What is it that stops most people from using GPG or a similar system to sign their email?

I know why your common or garden user might not, but I often wonder why, with sites like gpgtools or gpg4win that make install & keygen simpler, more technical people haven't adopted PKS.

So, what stops you signing your emails?

[karlshea]

My reason is that I send mail from lots of different places like my iPhone, Apple Mail on the desktop, Thunderbird on a Windows box, and the GMail web client.

So synchronizing all of those with the right keys and signing software would be either a pain or impossible (i.e. iPhone and GMail on the web).

And on top of it, I doubt more than 1% of the people I email would even know what the signatures were, or would know something was up if an unsigned message came through. Or would even bother to verify the signatures even if they did know what it was.

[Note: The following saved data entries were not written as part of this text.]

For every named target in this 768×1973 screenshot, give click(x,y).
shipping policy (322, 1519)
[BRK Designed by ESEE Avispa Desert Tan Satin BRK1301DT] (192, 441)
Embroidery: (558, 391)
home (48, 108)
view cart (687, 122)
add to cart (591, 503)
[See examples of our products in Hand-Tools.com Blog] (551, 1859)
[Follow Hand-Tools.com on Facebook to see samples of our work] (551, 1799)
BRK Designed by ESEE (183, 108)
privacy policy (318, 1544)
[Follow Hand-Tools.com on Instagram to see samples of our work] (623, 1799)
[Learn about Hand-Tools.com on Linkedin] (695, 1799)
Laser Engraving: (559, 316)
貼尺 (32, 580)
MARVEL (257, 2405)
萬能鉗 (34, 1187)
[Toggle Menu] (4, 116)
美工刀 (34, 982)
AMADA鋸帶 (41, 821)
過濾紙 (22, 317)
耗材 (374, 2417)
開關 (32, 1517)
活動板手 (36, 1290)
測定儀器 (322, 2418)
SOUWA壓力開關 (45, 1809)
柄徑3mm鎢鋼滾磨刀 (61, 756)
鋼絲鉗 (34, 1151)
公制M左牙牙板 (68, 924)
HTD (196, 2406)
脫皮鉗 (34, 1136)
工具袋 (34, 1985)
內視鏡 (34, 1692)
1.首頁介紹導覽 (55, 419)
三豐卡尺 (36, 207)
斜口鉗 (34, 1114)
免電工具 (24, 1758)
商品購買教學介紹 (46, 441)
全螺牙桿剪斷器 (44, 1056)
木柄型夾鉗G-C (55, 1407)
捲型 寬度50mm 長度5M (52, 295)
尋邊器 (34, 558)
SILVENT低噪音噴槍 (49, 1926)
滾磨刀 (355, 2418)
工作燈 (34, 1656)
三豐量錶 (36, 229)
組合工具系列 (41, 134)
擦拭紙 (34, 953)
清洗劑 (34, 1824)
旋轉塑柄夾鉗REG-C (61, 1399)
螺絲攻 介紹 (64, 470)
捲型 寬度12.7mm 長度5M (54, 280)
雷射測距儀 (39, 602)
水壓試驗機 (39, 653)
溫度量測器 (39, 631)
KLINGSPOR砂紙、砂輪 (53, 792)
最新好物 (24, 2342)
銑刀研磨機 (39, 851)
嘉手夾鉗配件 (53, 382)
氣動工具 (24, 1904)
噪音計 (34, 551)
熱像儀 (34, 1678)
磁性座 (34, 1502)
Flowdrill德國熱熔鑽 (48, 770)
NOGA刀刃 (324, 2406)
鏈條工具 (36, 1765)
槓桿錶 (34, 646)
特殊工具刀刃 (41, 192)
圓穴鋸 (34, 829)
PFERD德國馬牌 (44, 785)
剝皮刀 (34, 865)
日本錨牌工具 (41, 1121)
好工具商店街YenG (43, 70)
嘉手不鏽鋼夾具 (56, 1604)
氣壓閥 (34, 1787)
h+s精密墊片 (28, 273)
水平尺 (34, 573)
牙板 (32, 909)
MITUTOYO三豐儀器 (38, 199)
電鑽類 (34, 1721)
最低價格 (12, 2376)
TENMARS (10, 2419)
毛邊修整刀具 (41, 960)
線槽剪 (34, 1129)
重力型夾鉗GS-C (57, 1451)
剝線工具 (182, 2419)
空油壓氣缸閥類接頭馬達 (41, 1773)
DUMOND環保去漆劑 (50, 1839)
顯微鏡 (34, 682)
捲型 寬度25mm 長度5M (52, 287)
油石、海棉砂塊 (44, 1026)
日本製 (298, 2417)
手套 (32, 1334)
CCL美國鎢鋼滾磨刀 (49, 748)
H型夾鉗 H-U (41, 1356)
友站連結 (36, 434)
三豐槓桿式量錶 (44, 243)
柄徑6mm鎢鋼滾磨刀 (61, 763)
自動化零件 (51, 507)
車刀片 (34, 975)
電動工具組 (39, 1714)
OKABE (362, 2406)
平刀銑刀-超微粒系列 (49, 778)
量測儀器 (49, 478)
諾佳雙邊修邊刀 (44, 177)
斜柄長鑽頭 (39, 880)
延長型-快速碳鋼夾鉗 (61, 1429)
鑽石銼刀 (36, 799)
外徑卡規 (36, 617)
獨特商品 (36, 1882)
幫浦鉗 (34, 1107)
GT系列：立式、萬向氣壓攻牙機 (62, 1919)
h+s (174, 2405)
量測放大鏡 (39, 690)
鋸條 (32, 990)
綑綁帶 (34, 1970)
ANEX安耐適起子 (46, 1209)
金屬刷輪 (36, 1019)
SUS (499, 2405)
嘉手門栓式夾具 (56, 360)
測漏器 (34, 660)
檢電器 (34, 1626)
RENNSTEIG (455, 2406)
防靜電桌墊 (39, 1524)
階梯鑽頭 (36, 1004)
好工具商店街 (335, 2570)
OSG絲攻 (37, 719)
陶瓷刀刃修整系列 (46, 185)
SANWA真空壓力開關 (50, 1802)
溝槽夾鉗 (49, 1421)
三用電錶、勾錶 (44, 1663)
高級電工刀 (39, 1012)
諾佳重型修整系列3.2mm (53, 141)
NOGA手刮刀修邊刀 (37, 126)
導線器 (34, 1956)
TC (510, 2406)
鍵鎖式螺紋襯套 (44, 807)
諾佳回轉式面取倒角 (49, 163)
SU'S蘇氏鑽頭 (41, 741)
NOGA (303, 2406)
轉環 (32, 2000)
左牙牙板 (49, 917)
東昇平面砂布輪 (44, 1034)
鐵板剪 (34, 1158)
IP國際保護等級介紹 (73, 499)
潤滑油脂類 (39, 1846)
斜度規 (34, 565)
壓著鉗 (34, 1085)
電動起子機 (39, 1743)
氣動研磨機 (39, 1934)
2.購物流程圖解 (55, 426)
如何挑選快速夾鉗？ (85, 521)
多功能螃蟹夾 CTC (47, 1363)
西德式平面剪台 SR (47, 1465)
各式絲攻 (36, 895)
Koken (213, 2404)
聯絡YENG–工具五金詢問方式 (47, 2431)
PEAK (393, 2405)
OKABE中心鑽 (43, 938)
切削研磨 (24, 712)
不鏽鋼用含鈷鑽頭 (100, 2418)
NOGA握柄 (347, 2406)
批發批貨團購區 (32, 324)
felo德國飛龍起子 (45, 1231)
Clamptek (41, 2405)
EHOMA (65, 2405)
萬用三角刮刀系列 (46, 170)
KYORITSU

Everyone you're mailing also has to have software installed to do the verification. I've gotten signed emails before, and do I check to see if it's legit? No. What would it even matter? Most of what I send over email isn't anything security-worthy anyways.

[Stubbs]

Thanks for the reply, I'm gathering info for a project to see if I can't do something about these kinds of things ... a huge task I know, but I feel i can make a start in at least better educating people on what PKS is.

[ammmir]

not a big enough problem for most people. signatures should be built-in to email, not a user-facing feature.

[Stubbs]

I agree, creating or importing keys should be done as part of the setup wizard, alongside entering your email address & password.